What is required: When a line in the entries below contains the word "computer", copy that line.

Records to use:
___

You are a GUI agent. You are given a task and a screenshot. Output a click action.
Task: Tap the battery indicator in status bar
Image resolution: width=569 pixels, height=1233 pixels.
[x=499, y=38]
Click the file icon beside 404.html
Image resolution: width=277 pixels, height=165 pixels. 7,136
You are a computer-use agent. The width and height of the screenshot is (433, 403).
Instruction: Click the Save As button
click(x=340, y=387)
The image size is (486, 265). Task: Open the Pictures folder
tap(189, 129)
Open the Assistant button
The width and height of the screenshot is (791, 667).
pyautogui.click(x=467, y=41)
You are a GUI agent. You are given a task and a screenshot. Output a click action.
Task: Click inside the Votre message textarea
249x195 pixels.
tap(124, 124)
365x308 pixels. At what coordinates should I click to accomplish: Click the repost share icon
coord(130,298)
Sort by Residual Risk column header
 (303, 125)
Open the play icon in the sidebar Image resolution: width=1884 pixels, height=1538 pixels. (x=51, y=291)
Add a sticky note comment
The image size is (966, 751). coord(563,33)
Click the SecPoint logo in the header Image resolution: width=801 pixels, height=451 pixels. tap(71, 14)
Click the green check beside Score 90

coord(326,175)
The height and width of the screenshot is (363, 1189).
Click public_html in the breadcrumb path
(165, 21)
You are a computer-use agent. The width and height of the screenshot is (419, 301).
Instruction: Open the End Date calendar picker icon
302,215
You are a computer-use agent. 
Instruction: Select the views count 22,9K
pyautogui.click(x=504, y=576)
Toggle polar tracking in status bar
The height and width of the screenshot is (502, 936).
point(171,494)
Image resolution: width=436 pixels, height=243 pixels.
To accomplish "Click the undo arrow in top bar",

___

Response below:
You are a computer-use agent. The width and height of the screenshot is (433, 403).
You are a computer-use agent. The width and height of the screenshot is (419, 301).
You are a computer-use agent. 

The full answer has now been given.